▶ [About this task] Search through the entries for the word "Insert" and copy every line that has it.

▶ [Given information]

--- START ---

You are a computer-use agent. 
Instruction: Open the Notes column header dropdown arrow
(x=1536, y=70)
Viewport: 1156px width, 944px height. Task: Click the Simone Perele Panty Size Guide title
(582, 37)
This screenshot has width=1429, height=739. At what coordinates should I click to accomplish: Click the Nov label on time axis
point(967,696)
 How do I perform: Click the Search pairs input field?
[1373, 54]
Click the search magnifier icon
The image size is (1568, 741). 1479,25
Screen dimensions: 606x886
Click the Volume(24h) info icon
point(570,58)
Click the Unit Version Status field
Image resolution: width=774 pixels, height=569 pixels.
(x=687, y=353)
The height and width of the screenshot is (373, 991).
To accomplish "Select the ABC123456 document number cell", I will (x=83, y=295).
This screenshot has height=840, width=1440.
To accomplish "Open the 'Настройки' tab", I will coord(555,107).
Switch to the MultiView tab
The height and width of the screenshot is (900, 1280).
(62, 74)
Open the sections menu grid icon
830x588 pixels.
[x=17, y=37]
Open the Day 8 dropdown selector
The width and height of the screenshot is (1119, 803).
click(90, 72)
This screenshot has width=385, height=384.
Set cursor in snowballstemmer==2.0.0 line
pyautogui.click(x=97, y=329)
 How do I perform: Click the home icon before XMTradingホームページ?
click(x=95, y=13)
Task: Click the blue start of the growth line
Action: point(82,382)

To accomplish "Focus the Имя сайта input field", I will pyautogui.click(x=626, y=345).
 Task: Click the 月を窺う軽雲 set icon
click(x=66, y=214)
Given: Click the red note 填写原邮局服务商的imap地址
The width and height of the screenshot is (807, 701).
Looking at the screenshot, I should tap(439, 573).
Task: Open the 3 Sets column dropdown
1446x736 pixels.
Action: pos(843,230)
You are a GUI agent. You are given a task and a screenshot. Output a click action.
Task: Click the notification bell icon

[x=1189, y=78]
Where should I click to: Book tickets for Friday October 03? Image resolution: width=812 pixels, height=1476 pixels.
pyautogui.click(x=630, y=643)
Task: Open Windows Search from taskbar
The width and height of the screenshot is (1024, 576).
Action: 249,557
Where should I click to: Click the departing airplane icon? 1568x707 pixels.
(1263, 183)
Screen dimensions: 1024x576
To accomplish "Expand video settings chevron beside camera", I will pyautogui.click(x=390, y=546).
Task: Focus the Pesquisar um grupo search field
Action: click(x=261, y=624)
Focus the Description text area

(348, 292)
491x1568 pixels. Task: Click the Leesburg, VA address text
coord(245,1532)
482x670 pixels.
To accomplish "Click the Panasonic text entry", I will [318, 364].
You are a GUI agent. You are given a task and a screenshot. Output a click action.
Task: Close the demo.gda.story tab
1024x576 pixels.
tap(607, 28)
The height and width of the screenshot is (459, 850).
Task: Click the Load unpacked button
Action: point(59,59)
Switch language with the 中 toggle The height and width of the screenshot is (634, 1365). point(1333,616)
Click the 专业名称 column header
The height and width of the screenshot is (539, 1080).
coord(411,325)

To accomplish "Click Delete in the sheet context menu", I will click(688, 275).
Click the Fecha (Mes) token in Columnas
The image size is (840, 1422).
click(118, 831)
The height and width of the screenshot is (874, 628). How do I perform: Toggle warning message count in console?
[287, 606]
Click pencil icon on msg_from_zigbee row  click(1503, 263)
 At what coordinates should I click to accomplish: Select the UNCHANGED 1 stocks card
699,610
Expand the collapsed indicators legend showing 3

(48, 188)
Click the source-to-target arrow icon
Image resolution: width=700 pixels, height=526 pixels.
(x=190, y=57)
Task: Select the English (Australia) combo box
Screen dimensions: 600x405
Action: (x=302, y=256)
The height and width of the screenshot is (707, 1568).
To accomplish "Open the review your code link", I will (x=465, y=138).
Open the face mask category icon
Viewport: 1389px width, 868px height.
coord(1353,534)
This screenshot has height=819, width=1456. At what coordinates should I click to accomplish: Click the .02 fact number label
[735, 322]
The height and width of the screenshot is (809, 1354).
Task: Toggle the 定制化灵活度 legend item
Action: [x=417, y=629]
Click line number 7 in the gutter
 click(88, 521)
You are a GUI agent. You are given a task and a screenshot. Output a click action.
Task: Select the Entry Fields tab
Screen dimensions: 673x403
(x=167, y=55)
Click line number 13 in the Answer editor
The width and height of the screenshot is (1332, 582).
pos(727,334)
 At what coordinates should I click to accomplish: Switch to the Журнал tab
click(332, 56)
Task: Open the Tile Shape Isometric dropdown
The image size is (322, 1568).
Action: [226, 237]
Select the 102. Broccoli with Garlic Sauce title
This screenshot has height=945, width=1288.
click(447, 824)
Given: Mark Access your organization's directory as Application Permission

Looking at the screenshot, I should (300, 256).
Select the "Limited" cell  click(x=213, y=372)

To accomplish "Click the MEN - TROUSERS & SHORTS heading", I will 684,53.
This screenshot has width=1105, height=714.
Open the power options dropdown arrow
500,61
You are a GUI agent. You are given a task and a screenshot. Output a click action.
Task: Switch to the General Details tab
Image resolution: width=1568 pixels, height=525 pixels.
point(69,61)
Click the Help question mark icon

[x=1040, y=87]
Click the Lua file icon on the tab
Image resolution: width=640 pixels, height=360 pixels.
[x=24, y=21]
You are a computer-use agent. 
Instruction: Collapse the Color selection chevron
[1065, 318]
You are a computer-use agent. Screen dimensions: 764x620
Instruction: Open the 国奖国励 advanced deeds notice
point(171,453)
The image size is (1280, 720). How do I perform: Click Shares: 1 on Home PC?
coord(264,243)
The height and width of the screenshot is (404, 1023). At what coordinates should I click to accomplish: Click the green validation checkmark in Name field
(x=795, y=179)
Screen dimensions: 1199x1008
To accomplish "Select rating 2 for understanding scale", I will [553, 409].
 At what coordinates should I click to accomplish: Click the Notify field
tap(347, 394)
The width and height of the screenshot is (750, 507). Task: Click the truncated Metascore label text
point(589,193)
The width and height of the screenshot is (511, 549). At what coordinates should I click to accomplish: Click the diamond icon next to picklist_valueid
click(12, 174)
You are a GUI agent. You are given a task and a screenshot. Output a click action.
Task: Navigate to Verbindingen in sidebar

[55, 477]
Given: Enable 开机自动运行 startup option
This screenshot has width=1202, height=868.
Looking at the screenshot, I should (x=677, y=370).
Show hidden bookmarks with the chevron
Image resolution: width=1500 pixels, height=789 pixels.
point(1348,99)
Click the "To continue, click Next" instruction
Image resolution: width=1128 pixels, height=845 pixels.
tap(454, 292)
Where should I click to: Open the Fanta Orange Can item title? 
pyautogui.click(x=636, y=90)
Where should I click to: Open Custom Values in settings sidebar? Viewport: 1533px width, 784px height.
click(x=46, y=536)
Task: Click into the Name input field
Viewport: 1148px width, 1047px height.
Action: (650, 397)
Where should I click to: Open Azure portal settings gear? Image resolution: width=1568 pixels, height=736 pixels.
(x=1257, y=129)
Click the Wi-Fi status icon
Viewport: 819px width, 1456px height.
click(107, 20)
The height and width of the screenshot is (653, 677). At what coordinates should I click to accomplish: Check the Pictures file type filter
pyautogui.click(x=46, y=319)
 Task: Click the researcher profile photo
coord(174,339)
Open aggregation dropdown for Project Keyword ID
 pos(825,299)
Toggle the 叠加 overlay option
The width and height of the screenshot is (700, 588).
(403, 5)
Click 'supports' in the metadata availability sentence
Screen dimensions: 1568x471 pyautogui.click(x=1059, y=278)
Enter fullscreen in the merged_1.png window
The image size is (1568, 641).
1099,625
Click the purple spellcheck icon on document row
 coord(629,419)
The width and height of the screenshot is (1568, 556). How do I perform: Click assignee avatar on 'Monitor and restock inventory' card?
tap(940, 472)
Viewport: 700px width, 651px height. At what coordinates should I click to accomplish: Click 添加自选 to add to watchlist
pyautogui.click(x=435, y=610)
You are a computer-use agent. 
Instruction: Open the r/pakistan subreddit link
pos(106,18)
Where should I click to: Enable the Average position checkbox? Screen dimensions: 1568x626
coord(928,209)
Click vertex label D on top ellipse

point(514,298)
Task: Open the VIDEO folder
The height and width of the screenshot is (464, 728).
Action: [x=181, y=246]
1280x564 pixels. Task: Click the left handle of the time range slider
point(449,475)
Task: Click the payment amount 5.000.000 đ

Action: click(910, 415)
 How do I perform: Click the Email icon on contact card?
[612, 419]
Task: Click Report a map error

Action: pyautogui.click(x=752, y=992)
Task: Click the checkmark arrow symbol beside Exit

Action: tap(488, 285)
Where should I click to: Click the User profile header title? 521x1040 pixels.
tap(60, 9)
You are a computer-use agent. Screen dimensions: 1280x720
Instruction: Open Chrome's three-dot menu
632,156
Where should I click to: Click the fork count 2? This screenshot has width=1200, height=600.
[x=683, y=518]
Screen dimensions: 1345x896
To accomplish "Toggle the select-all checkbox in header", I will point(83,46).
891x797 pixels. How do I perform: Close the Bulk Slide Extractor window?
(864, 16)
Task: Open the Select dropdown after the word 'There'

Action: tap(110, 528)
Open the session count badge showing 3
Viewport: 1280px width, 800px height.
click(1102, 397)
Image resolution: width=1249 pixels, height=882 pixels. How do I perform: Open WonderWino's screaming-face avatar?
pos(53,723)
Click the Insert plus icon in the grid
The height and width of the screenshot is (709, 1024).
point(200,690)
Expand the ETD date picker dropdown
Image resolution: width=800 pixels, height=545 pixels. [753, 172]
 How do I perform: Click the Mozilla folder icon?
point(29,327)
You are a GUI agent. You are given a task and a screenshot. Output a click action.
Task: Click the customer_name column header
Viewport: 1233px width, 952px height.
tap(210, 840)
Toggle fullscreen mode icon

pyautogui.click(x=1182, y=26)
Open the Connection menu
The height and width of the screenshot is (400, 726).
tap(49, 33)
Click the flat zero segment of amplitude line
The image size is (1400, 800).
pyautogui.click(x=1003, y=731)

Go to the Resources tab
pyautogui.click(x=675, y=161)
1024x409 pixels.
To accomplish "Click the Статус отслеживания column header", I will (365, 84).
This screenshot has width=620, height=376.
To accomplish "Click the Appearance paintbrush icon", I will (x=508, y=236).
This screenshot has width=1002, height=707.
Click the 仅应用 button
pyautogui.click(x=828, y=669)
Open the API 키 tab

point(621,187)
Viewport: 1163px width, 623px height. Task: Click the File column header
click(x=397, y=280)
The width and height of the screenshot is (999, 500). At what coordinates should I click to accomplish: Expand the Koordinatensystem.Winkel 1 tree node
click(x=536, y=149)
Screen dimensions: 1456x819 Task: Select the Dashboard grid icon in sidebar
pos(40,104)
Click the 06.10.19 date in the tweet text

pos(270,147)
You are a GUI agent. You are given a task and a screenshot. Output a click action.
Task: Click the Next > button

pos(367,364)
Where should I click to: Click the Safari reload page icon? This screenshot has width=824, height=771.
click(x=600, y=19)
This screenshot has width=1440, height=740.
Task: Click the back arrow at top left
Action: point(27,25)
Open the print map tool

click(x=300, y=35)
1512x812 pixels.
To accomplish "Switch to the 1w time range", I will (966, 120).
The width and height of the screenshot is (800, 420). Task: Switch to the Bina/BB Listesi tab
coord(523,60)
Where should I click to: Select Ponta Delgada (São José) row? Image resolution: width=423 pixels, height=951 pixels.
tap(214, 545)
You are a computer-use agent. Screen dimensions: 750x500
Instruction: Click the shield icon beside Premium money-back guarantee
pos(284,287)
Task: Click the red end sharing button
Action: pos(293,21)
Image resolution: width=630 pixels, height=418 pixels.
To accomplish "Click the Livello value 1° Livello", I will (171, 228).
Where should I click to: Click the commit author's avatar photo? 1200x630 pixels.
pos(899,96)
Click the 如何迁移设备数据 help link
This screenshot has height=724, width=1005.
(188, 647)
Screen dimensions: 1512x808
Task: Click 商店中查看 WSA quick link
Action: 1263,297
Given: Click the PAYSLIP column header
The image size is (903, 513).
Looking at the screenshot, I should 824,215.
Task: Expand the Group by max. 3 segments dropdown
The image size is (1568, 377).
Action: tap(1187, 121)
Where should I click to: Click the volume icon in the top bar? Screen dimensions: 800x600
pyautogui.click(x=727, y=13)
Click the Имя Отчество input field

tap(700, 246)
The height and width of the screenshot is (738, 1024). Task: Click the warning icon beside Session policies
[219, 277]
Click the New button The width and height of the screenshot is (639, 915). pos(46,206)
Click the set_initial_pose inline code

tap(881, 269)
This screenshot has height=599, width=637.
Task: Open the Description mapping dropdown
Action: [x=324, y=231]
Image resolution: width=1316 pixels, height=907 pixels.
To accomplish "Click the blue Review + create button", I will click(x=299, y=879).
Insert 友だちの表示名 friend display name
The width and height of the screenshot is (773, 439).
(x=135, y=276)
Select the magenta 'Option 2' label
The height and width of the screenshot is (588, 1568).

--- END ---

▶ [Exercise solution]
Click the Insert plus icon in the grid
Insert 友だちの表示名 friend display name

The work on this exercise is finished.